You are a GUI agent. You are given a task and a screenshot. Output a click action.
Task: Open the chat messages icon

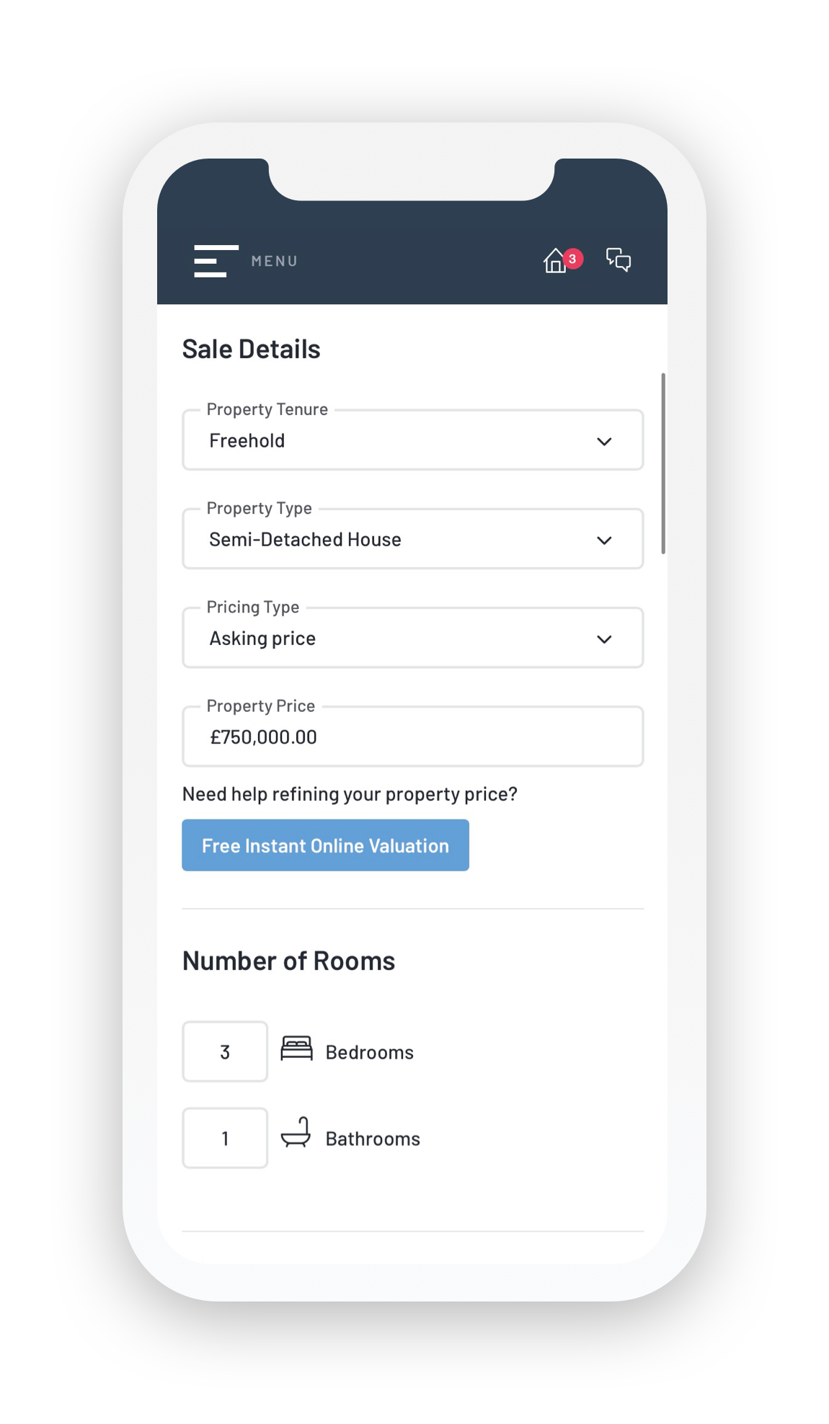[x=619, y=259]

□ □ □

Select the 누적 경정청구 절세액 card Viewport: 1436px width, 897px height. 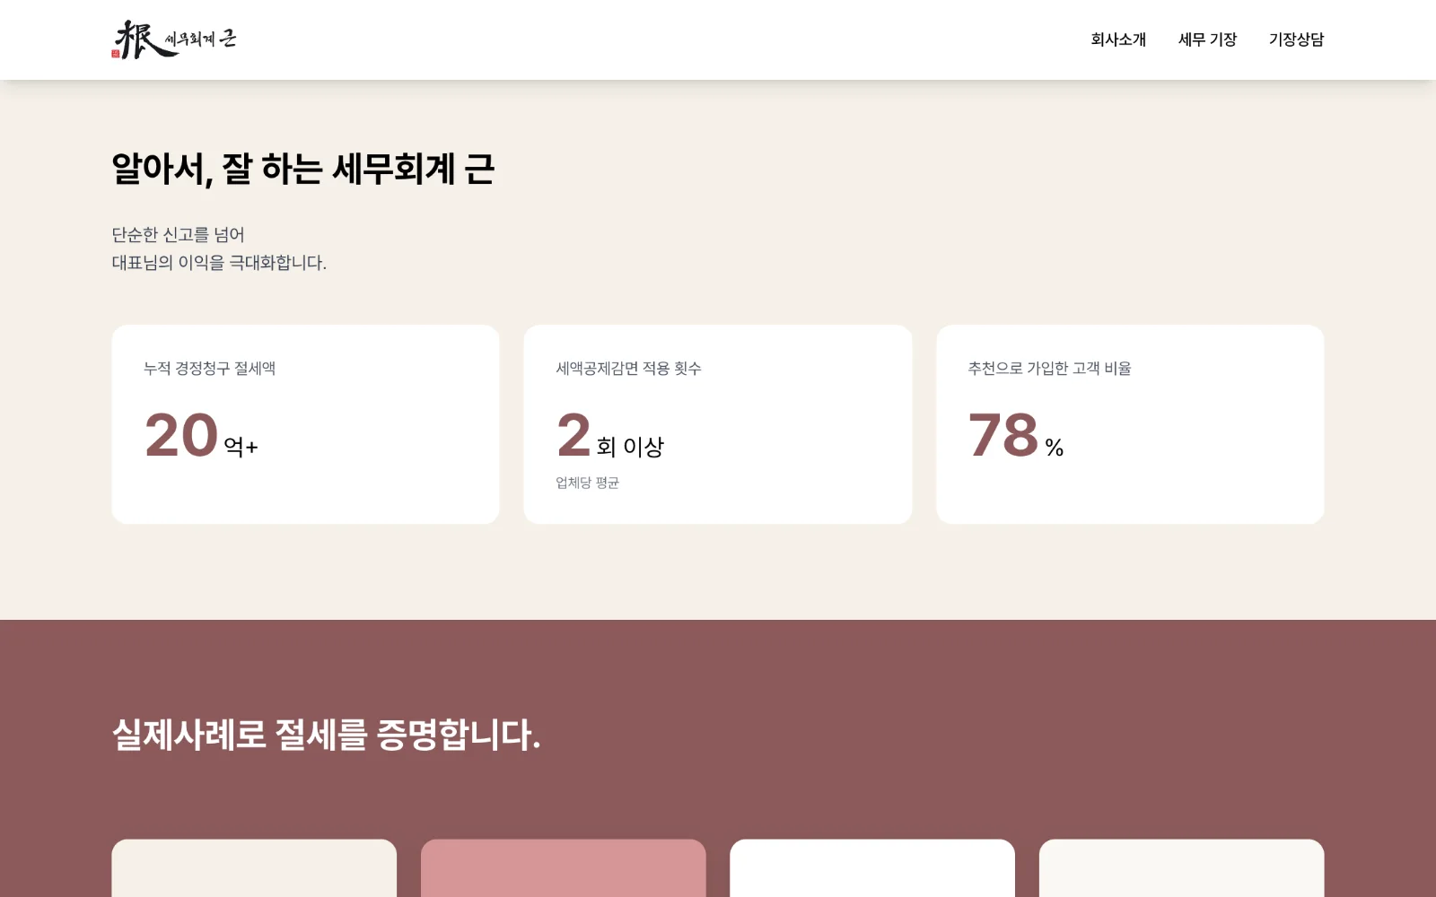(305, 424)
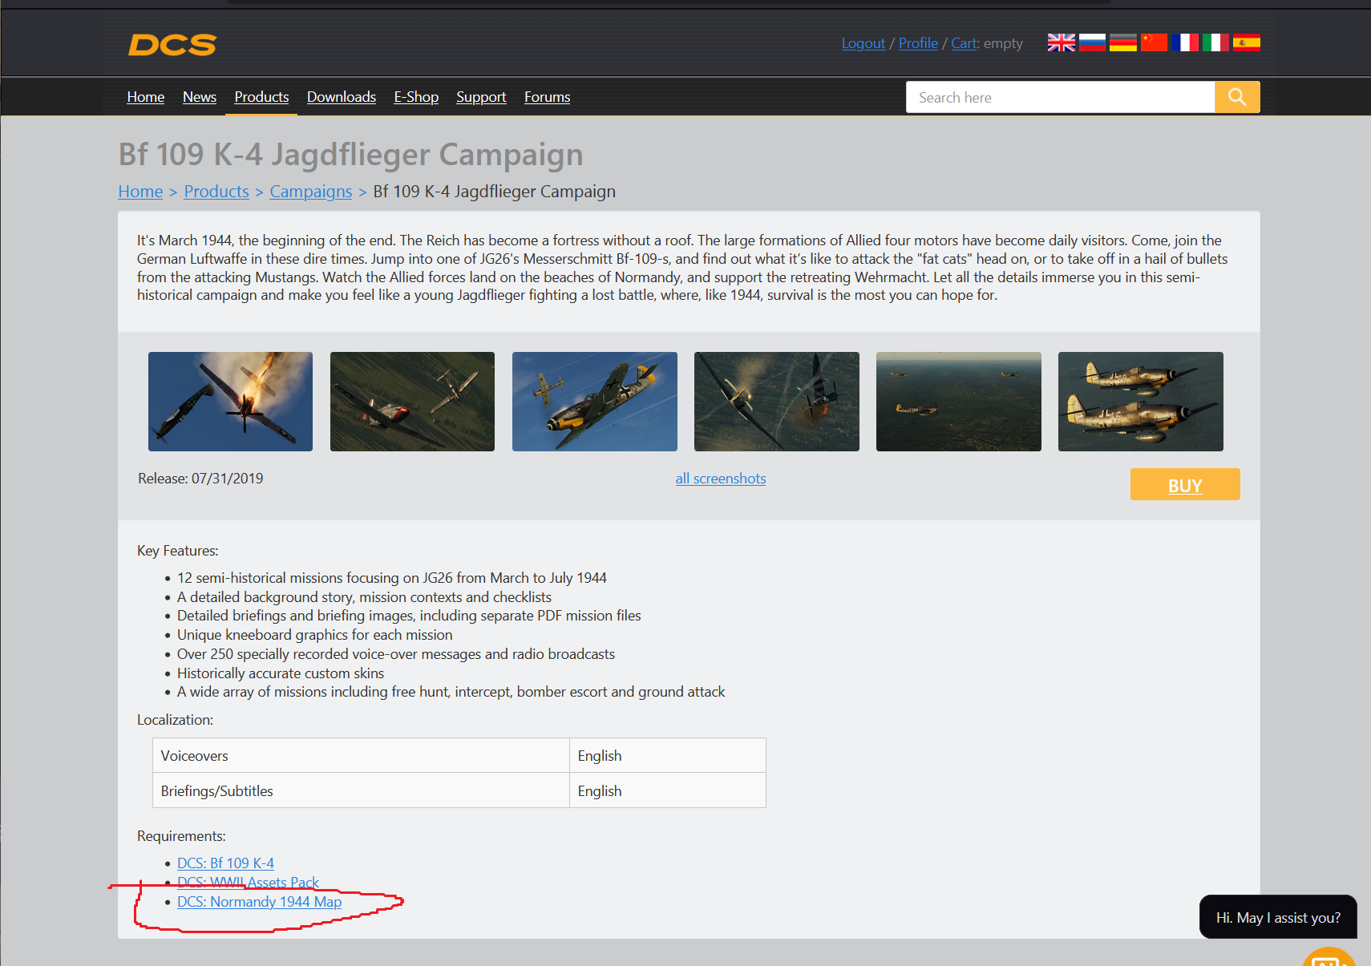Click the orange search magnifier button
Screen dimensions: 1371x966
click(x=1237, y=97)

□ □ □

What you will do
Copy out the data starting at the line that has "You are a GUI" and ending after the line that has "[x=619, y=259]". Keep the requests unchanged, raise each coordinate in the answers by 54, and leave out the pictures.

Full solution
You are a GUI agent. You are given a task and a screenshot. Output a click action.
Task: Open the chat messages icon

[x=673, y=313]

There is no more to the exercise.